• Work task: Look in the listing below for the line that has "Viewport: 618px width, 421px height.", then return it and each following line up to and including the one with "the Serverless Budget", exactly and without pictures.

• Extracted data:
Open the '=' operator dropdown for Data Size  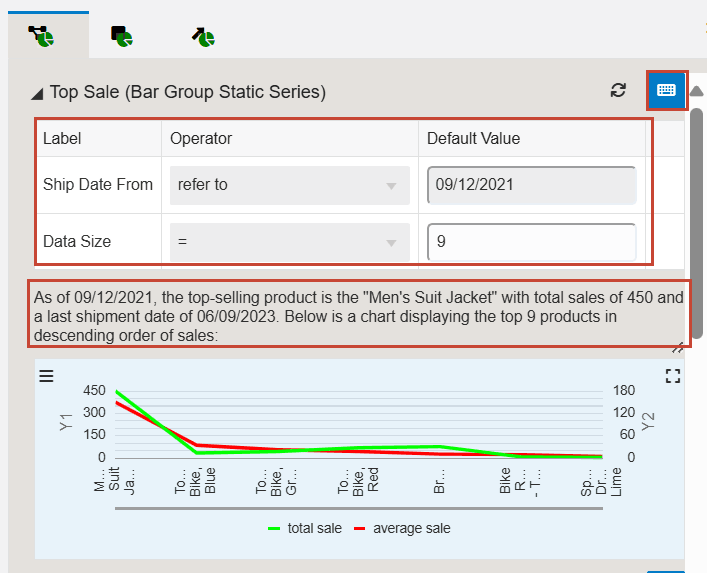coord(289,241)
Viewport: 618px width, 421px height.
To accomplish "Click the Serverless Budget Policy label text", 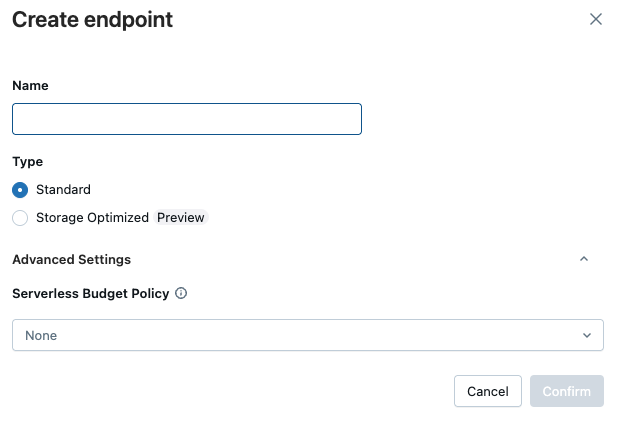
...
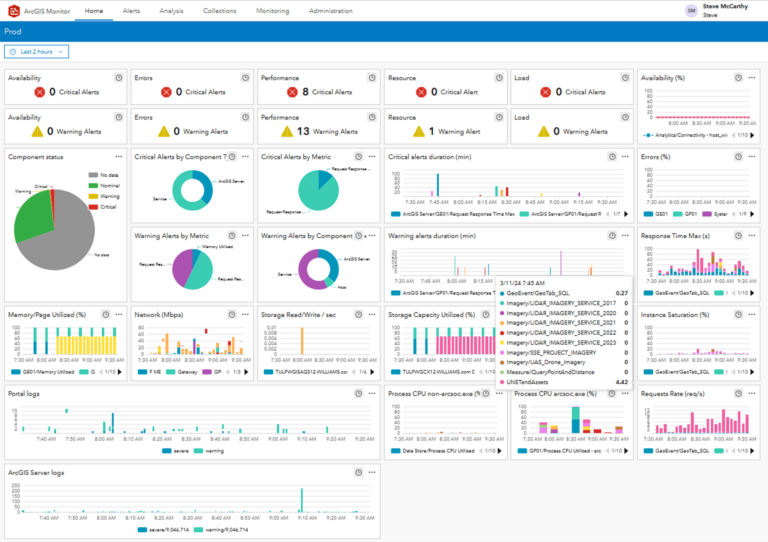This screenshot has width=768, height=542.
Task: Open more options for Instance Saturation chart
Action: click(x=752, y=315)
---
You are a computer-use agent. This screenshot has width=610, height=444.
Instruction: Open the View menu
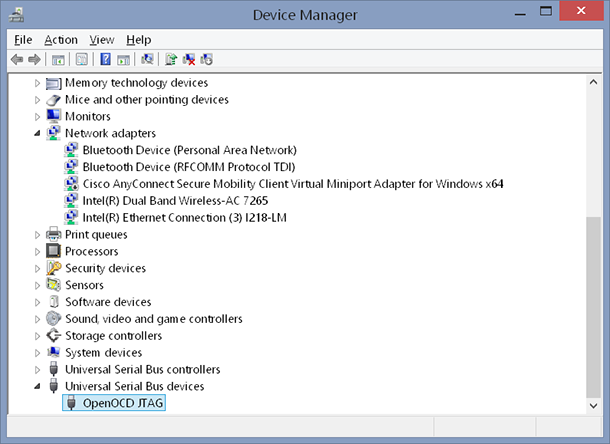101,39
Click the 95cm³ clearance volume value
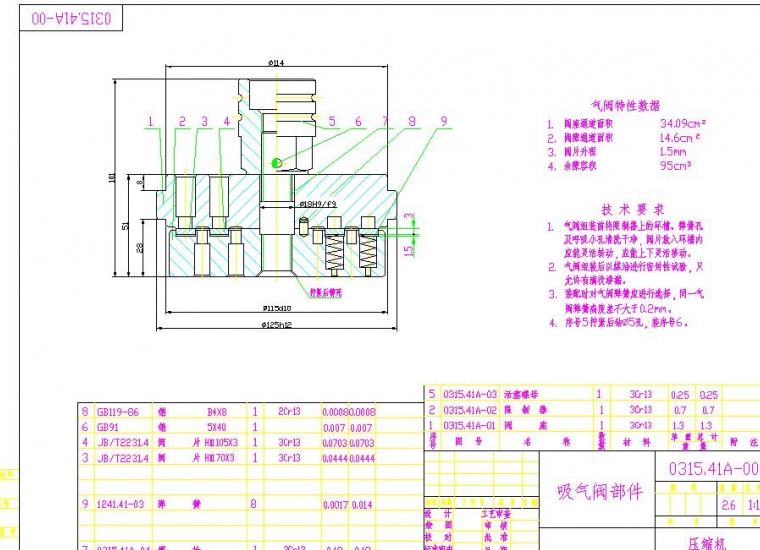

• The answer:
Viewport: 618px width, 421px height.
To accomplish "Click the Serverless Budget Policy label text", 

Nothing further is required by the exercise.